Around the Storage Block
Showing results for 
Search instead for 
Did you mean: 

Welcome to Flash 2.0: HP 3PAR Thin Deduplication with Express Indexing


Ivan.jpgBy Ivan Iannaccone, 3PAR StoreServ Product Management


With the introduction of HP 3PAR Thin Deduplication and Thin Clones software, HP 3PAR StoreServ continues to set the gold standard for hardware-accelerated thin technologies that drive up capacity efficiency and extend flash media lifespan. Together with cMLC SSD and Thin Deduplication, HP 3PAR StoreServ truly enables a flash-based solution at HDD-based costs.  Welcome to Flash 2.0!




How the magic happens

HP 3PAR StoreServ has two secret sauces: the ASIC and the highly virtualized Architecture. Thin Deduplication is the perfect blend of hardware and software, with the ASIC generating hashes and assuring data integrity and the HP 3PAR OS handling metadata and volume management between the various virtualization layers.

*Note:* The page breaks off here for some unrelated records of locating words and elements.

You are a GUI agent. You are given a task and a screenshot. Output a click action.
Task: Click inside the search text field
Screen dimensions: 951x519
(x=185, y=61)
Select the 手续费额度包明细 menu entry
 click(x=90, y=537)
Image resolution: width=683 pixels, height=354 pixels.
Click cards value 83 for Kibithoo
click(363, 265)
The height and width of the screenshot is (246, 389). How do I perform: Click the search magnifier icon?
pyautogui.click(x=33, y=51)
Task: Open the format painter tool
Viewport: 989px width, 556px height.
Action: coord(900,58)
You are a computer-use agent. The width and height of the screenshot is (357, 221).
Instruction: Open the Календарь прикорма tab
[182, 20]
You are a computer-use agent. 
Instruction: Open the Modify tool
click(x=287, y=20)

The implementation of Thin Deduplication is influenced by 3PAR StoreServ support for Mixed Workloads, to serve concurrently different I/O Streams (sequential/random) of variable I/O Sizes. As writes are received, they are segmented in Cluster Memory Pages (CMPs). The CMP is 16KB – the same size that has made HP 3PAR Thin Provisioning so successful. It’s a perfect balance for:

  • Performance – CPU interrupts, Host I/O sweet spot, Host I/O average block size, metadata handling AND
  • Efficiency – granularity of write updates, deduplication and space reclamation

As a new I/O write comes in, HP 3PAR Express Indexing performs metadata lookups to compare the signatures of the incoming request to signatures of data already stored in the array. The technology uses the computed hash signature as an index to lookup a match using a three-level translation exception table mechanism. If a match is found, then the L3 page table entry will be set to point to the existing copy of the data page. If no match is found, a new block is allocated on the back-end to host the new page and its hash saved for comparisons of future writes. To prevent any hash collision, Thin Deduplication leverages the ASICs to perform a bit-to-bit comparison before any new write update is marked as a duplicate.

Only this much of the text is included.